Retail customers are increasingly splitting into two tribes. In one camp are the customers who wish to avoid interpersonal contact, a desire met by Amazon Go, curbside pickup and robot checkouts which are on the rise. In the other, customers who crave human interaction. This is especially the case in luxury where purchases are driven by emotions not convenience. Brookings Institution’s Mark Muro, an expert in consumer attitudes around technology says it may be that face-to-face service itself "becomes an elite luxury good.”


However, some 80 percent of customers are convinced today that they actually know more about the brands than the salespeople in store for the respective brands, according to Michaela Merk, a consultant. This means that sales teams need to be more skilled than ever in their interpersonal exchanges.


Mobile technology is being harnessed to make those connections more valuable. Chatting via messaging or video on a phone helps to recreate the intimacy of in-person shopping for distant sales. But what are the rules around advisors using phones to help customers who are in the store? Here BSPK maps out a few best practices around using a phone while serving the customer.

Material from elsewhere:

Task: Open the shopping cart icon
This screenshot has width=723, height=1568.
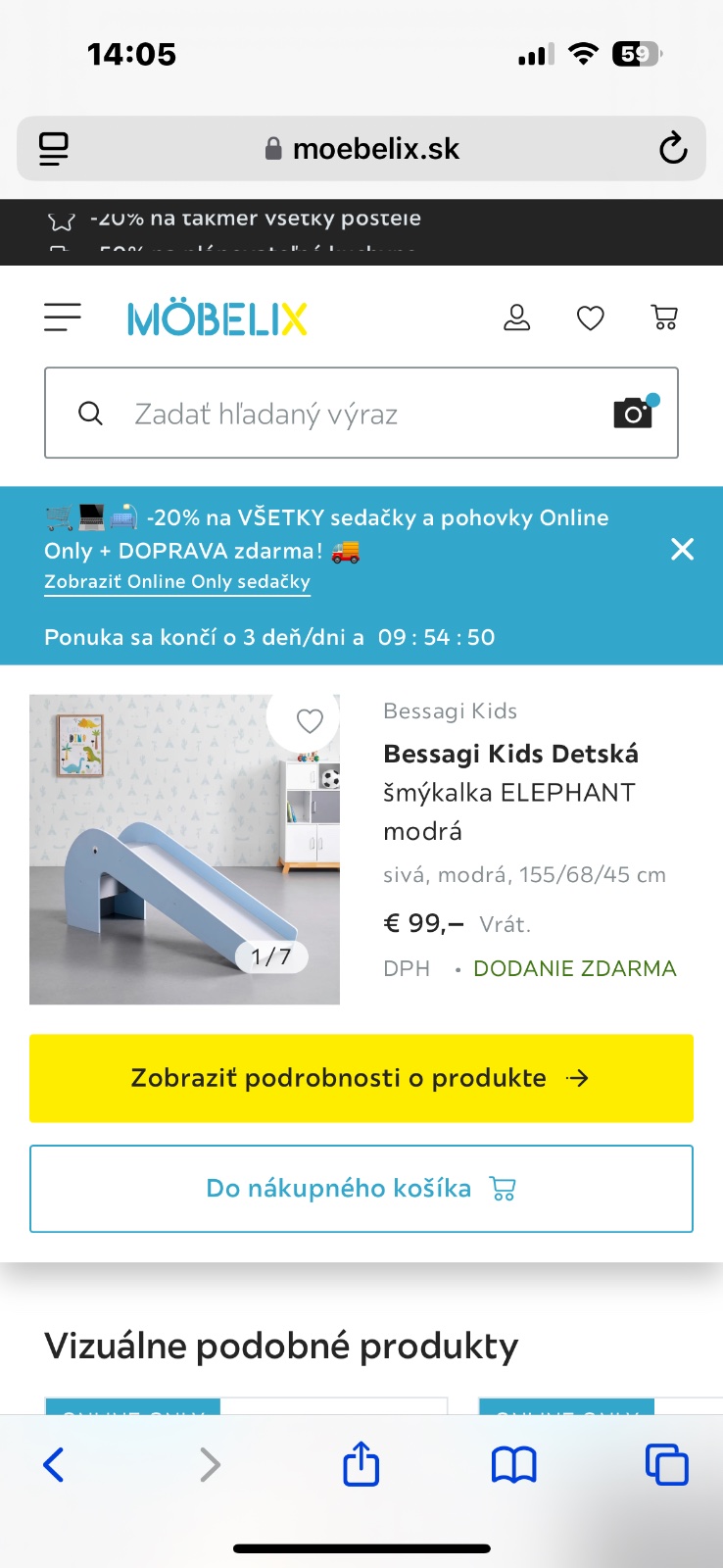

Do: Use the phone mindfully. Sales advisors should explain exactly what they are doing each time they use it. A typical reason would be to check whether an item is in stock or to check a client profile if the customer can't remember what they bought last time.


Do: Continue to make eye contact even while holding the phone and never look at it for more than a few seconds, always returning to the eyes of the clients. Angela Ahrendts, former Burberry CEO and Apple head of retail says building trust is key to human relationships and that “we are going to have to go back to looking people in the eyes....voices, everything else with AI, you won't know if it is real or if it is not.”


Do: Be respectful of personal space which differs vastly by region. This can be complex: a study across 42 countries found that people from Argentina and other South American countries require less personal space than people from Asia for example. Americans want strangers to keep a 94 cm distance but a personal acquaintance can get 24 cm closer. Hungarians want loved ones and strangers at arm’s length, or at least 75 centimeters.


Do: Use company supplied phones which remain in the store when it closes, drawing clear boundaries between work and home. Most advisors carry this in a pouch as they work. For some brands this can double as a marketing opportunity to showcase popular tech accessories which often cost more than the phone.


Don't: Clientele with remote customers while you are on the shop floor unless live streaming. Seeing an associate glued to a phone will deter passersby who might otherwise have been tempted to pop in to store. Tiffany & Co., for example, is elevating clienteling to the top floor by including a dedicated space for clienteling in its revamped New York City 57th Street flagship when it reopens in 2022 which is part of a new glass-enclosed “exhibition, event, and clienteling space."